● **PASSAGE PROVIDED**

^^^^^^^^

[Corpora-List] Aligner for ParaConc? - summary

From: Sampo Nevalainen (samponev@cc.joensuu.fi)
Date: Tue Sep 03 2002 - 11:20:13 MET DST

Next message: Michael Barlow: "Re: [Corpora-List] Aligner for ParaConc? - summary"

Previous message: P bI K O B_ B.B.: "Re: [Corpora-List] [osander@gmx.de: How to extract N-grams]"
Next in thread: Michael Barlow: "Re: [Corpora-List] Aligner for ParaConc? - summary"
Reply: Michael Barlow: "Re: [Corpora-List] Aligner for ParaConc? - summary"
Messages sorted by: [ date ] [ thread ] [ subject ] [ author ]

Dear all,

Some time ago I asked for an aligner that could be used with ParaConc. I
got two replies and a request for a summary. Unfortunately I do not have
time for a proper summary, instead I have attached the original message and
the replies I got . I would like to thank Martin Wynne
and Raphael Salkie for their assistance.

By the way, after I had sent my request I got to know about a free TM
software called Wordfast. The program is fully integrated into MS Word and
for me it seems an exellent tool, considering it is a freeware. (This is
not a paid advertisement, just my personal opinion!) Wordfast has got an
add-on called +Tools, which includes an aligner, also based on MS Word. The
aligner automates some things that you should do manually in Word (such as
breaking text into sentences and line numbering), but I am afraid the
aligning method is not too intelligent: a lot of work must be done manually
anyways. However, it is one possibility worth mentioning. And, for other
corpus fans and enthusiasts, Wordfast is provided with a pretty fast but
modest concordancer, too :-) Both Wordfast and +Tools can be downloaded
from the following URL: http://www.champollion.net/

sincerely,
sampo

The original message below:
-------------------------------------------------------------------------------------------------------------------------------
I wonder if there is any (freely available) alignment tools to be used with
ParaConc? That is, the aligner should let users save the original and
target texts into separate files. I know there is an aligner in the WS
Tools pack, but for some reason the program tends to "re-join" the
sentences you already "un-joined"... Well, you can use the WSTools Aligner
if you get the job done at once, in one go, without saving and re-opening
the files. (I don't know whether it's my fault - I cannot use the program
correctly - or there's a bug in the prog.) I also know there are alignment
tools for "filling up" translation memories (e.g. Trans Suite 2000 Align,
which is distributed freely), but they seem not to have an option of saving
the source and the target texts into separate files. Ok, I could save the
output file as a text file with a separator between the segments, then open
it to Excel using these separators as column separators, and, finally, save
each column as a separate text file... but this makes a simple task too
complicated, IMHO. So, could someone help me to find out an aligner
(preferably Windows GUI, to be used in a classroom) that would simply split
the texts into sentences and let the user correct the alignment by joining
and unjoining sentences? The program should then save the files into
separate (ascii) text files. Many thanks in advance for your tips and advice!

^^^^^^^^

● **DATA SEGMENT**
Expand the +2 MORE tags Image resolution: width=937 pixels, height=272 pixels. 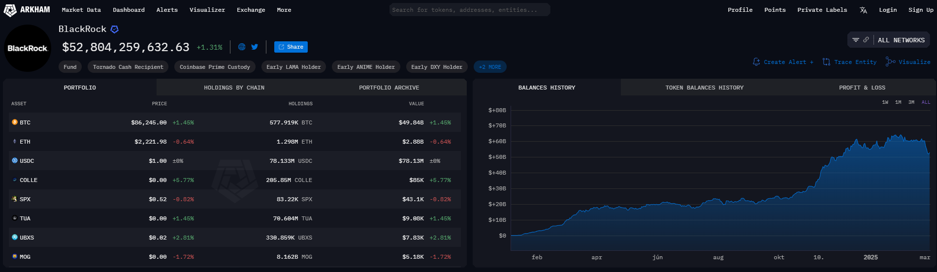(x=490, y=67)
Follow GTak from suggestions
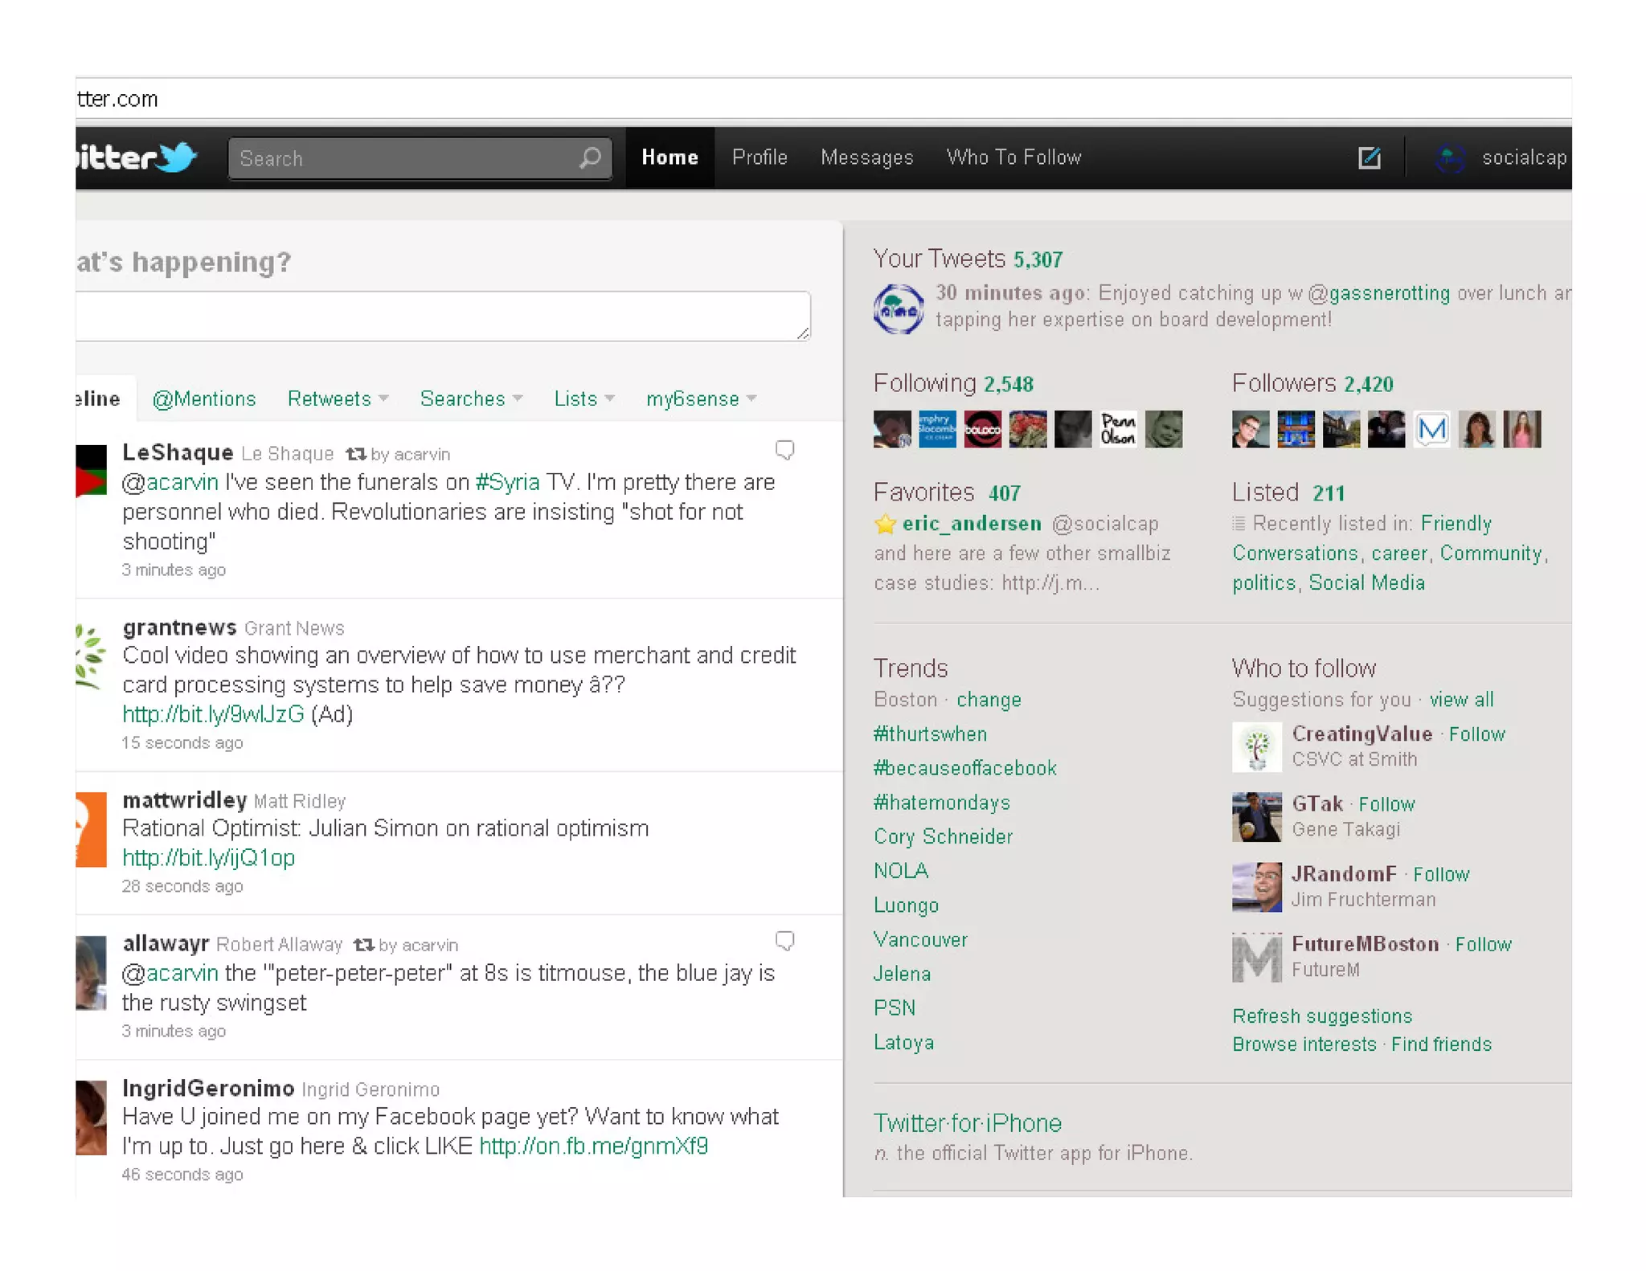 (x=1386, y=804)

^^^^^^^^

● **DIRECTIONS**
1. Name every aligner mentioned in the aligner message.
2. According to the aligner message, from which URL can Wordfast and +Tools be downloaded?
3. Pick up the aligner message after its final sentence and keep writing.
The lines have nothing to do with the aligner message.

● **OUTPUTS**
1. The aligner in the WS Tools pack (the WSTools Aligner), Trans Suite 2000 Align, and the aligner in Wordfast's +Tools add-on.

2. http://www.champollion.net/

3.
----------------------------------------------------------------------------------------------------------------------------------

-----------------------------------------------------------------------------------------------------
From: Martin Wynne <martin.wynne@ota.ahds.ac.uk>
To: "'Sampo Nevalainen'" <samponev@cc.joensuu.fi>
-----------------------------------------------------------------------------------------------------
I have used a simple Perl aligner written by Pernilla Danielsson and Daniel
Ridings. When I taught with pernilla on a course at the Tuscan Word Centre
we used this program (which she calls the "vanilla aligner") to align texts
specifically to use with ParaConc, so I know it can do this job. We may
have done a bit of tweaking on the output. You can contact her on
pernilla@ccl.bham.ac.uk.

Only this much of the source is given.